— Start —

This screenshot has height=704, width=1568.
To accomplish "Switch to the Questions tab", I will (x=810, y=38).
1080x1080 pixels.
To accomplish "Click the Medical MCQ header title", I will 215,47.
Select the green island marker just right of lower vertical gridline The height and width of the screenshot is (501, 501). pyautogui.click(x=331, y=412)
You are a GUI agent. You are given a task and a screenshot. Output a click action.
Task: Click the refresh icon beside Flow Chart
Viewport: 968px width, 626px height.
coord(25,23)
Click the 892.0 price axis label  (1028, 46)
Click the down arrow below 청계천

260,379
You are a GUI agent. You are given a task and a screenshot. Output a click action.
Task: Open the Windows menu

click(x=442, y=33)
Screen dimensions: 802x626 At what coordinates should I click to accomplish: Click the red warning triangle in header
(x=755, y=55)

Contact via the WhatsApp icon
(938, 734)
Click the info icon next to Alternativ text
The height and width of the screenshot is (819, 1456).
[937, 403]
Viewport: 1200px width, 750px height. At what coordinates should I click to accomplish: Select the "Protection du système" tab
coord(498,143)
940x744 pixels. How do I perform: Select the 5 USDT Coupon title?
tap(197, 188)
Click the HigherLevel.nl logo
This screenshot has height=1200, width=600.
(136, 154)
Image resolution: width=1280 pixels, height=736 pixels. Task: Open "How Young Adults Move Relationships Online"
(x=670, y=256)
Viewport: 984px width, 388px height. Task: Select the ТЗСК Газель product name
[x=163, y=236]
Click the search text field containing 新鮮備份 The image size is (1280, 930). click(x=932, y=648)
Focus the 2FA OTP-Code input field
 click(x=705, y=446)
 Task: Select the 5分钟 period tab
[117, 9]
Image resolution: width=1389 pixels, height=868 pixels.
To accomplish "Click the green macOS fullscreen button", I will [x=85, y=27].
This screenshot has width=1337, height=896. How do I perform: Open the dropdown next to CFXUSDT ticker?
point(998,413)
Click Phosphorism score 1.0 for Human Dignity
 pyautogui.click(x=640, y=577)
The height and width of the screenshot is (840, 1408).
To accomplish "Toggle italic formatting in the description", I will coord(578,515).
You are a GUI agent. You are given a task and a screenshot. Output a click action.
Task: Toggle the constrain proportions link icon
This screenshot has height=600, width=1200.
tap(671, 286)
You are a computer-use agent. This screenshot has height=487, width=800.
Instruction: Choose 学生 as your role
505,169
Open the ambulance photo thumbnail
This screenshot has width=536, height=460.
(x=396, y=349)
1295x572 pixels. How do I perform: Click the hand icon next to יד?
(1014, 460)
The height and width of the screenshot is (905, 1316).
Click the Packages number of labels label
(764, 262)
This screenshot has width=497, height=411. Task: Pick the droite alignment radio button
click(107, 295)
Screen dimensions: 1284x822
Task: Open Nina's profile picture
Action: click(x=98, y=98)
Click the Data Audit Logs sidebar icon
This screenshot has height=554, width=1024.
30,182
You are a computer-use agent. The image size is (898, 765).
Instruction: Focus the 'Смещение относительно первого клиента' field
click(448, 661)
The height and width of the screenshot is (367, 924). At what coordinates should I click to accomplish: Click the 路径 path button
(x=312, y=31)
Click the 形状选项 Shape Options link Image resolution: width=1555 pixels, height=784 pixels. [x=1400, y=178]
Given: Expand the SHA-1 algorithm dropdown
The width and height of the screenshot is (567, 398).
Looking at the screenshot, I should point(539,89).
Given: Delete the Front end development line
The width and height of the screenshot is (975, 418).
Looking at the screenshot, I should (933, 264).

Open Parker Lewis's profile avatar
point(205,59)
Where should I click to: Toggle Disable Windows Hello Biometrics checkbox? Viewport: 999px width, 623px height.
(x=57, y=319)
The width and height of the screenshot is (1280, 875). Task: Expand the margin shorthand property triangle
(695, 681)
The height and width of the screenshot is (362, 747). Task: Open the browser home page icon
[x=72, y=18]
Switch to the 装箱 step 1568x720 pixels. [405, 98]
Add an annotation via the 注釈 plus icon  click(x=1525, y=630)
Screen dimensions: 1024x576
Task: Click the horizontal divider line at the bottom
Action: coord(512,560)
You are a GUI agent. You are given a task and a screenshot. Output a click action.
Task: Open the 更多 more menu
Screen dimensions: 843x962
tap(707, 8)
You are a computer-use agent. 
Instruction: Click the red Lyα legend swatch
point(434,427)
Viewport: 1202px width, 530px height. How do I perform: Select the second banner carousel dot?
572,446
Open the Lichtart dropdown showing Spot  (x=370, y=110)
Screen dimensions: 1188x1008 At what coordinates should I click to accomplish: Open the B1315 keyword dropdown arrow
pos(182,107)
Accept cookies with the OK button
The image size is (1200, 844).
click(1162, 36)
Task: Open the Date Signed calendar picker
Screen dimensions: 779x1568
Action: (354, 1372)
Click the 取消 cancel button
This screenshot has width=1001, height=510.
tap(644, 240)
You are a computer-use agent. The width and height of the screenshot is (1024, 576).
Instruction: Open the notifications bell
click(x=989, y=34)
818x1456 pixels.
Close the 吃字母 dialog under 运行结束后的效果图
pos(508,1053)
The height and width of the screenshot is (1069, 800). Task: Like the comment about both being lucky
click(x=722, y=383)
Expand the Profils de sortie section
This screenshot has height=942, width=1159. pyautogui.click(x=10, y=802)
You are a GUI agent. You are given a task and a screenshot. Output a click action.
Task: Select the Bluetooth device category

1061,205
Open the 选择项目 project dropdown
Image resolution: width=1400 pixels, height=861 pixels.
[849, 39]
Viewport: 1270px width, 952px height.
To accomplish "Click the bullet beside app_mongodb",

— End —

### Task to carry out:
Reproduce the records above line for line, without any change.

### Answer in full:
This screenshot has height=704, width=1568.
To accomplish "Switch to the Questions tab", I will (x=810, y=38).
1080x1080 pixels.
To accomplish "Click the Medical MCQ header title", I will 215,47.
Select the green island marker just right of lower vertical gridline The height and width of the screenshot is (501, 501). pyautogui.click(x=331, y=412)
You are a GUI agent. You are given a task and a screenshot. Output a click action.
Task: Click the refresh icon beside Flow Chart
Viewport: 968px width, 626px height.
coord(25,23)
Click the 892.0 price axis label  (1028, 46)
Click the down arrow below 청계천

260,379
You are a GUI agent. You are given a task and a screenshot. Output a click action.
Task: Open the Windows menu

click(x=442, y=33)
Screen dimensions: 802x626 At what coordinates should I click to accomplish: Click the red warning triangle in header
(x=755, y=55)

Contact via the WhatsApp icon
(938, 734)
Click the info icon next to Alternativ text
The height and width of the screenshot is (819, 1456).
[937, 403]
Viewport: 1200px width, 750px height. At what coordinates should I click to accomplish: Select the "Protection du système" tab
coord(498,143)
940x744 pixels. How do I perform: Select the 5 USDT Coupon title?
tap(197, 188)
Click the HigherLevel.nl logo
This screenshot has height=1200, width=600.
(136, 154)
Image resolution: width=1280 pixels, height=736 pixels. Task: Open "How Young Adults Move Relationships Online"
(x=670, y=256)
Viewport: 984px width, 388px height. Task: Select the ТЗСК Газель product name
[x=163, y=236]
Click the search text field containing 新鮮備份 The image size is (1280, 930). click(x=932, y=648)
Focus the 2FA OTP-Code input field
 click(x=705, y=446)
 Task: Select the 5分钟 period tab
[117, 9]
Image resolution: width=1389 pixels, height=868 pixels.
To accomplish "Click the green macOS fullscreen button", I will [x=85, y=27].
This screenshot has width=1337, height=896. How do I perform: Open the dropdown next to CFXUSDT ticker?
point(998,413)
Click Phosphorism score 1.0 for Human Dignity
 pyautogui.click(x=640, y=577)
The height and width of the screenshot is (840, 1408).
To accomplish "Toggle italic formatting in the description", I will coord(578,515).
You are a GUI agent. You are given a task and a screenshot. Output a click action.
Task: Toggle the constrain proportions link icon
This screenshot has height=600, width=1200.
tap(671, 286)
You are a computer-use agent. This screenshot has height=487, width=800.
Instruction: Choose 学生 as your role
505,169
Open the ambulance photo thumbnail
This screenshot has width=536, height=460.
(x=396, y=349)
1295x572 pixels. How do I perform: Click the hand icon next to יד?
(1014, 460)
The height and width of the screenshot is (905, 1316).
Click the Packages number of labels label
(764, 262)
This screenshot has width=497, height=411. Task: Pick the droite alignment radio button
click(107, 295)
Screen dimensions: 1284x822
Task: Open Nina's profile picture
Action: click(x=98, y=98)
Click the Data Audit Logs sidebar icon
This screenshot has height=554, width=1024.
30,182
You are a computer-use agent. The image size is (898, 765).
Instruction: Focus the 'Смещение относительно первого клиента' field
click(448, 661)
The height and width of the screenshot is (367, 924). At what coordinates should I click to accomplish: Click the 路径 path button
(x=312, y=31)
Click the 形状选项 Shape Options link Image resolution: width=1555 pixels, height=784 pixels. [x=1400, y=178]
Given: Expand the SHA-1 algorithm dropdown
The width and height of the screenshot is (567, 398).
Looking at the screenshot, I should point(539,89).
Given: Delete the Front end development line
The width and height of the screenshot is (975, 418).
Looking at the screenshot, I should (933, 264).

Open Parker Lewis's profile avatar
point(205,59)
Where should I click to: Toggle Disable Windows Hello Biometrics checkbox? Viewport: 999px width, 623px height.
(x=57, y=319)
The width and height of the screenshot is (1280, 875). Task: Expand the margin shorthand property triangle
(695, 681)
The height and width of the screenshot is (362, 747). Task: Open the browser home page icon
[x=72, y=18]
Switch to the 装箱 step 1568x720 pixels. [405, 98]
Add an annotation via the 注釈 plus icon  click(x=1525, y=630)
Screen dimensions: 1024x576
Task: Click the horizontal divider line at the bottom
Action: coord(512,560)
You are a GUI agent. You are given a task and a screenshot. Output a click action.
Task: Open the 更多 more menu
Screen dimensions: 843x962
tap(707, 8)
You are a computer-use agent. 
Instruction: Click the red Lyα legend swatch
point(434,427)
Viewport: 1202px width, 530px height. How do I perform: Select the second banner carousel dot?
572,446
Open the Lichtart dropdown showing Spot  (x=370, y=110)
Screen dimensions: 1188x1008 At what coordinates should I click to accomplish: Open the B1315 keyword dropdown arrow
pos(182,107)
Accept cookies with the OK button
The image size is (1200, 844).
click(1162, 36)
Task: Open the Date Signed calendar picker
Screen dimensions: 779x1568
Action: (354, 1372)
Click the 取消 cancel button
This screenshot has width=1001, height=510.
tap(644, 240)
You are a computer-use agent. The width and height of the screenshot is (1024, 576).
Instruction: Open the notifications bell
click(x=989, y=34)
818x1456 pixels.
Close the 吃字母 dialog under 运行结束后的效果图
pos(508,1053)
The height and width of the screenshot is (1069, 800). Task: Like the comment about both being lucky
click(x=722, y=383)
Expand the Profils de sortie section
This screenshot has height=942, width=1159. pyautogui.click(x=10, y=802)
You are a GUI agent. You are given a task and a screenshot. Output a click action.
Task: Select the Bluetooth device category

1061,205
Open the 选择项目 project dropdown
Image resolution: width=1400 pixels, height=861 pixels.
[849, 39]
Viewport: 1270px width, 952px height.
To accomplish "Click the bullet beside app_mongodb",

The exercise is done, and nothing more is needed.